- [YOUR GOAL]
Find each line in the rows below that contains the string "Open" and copy it out. Case counts.

<<<<

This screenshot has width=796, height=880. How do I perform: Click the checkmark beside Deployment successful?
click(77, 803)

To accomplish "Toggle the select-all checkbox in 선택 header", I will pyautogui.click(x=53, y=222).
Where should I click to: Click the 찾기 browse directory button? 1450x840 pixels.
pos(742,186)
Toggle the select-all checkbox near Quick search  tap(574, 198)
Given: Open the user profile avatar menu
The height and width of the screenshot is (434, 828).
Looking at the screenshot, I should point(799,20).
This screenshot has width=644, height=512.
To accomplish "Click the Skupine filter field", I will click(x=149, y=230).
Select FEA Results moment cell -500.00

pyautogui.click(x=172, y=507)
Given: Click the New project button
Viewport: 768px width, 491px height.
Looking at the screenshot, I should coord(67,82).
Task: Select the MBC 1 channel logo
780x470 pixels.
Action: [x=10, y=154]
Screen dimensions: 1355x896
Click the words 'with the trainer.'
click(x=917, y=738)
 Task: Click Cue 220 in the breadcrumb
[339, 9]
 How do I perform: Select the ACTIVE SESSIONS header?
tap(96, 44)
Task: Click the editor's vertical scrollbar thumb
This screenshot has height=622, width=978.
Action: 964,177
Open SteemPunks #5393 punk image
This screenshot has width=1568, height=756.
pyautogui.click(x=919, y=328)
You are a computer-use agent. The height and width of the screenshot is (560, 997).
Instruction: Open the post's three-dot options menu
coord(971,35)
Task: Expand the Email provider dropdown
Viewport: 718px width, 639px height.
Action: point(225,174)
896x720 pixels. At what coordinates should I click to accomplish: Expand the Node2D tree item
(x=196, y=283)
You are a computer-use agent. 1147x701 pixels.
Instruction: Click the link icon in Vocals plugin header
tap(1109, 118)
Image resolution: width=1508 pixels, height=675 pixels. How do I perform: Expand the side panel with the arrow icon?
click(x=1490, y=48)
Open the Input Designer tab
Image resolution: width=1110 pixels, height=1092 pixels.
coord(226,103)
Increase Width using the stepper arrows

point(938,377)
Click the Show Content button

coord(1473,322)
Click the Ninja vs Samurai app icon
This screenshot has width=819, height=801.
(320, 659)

>>>>

- [THE REPLY]
Given: Open the user profile avatar menu
Open SteemPunks #5393 punk image
Instruction: Open the post's three-dot options menu
Open the Input Designer tab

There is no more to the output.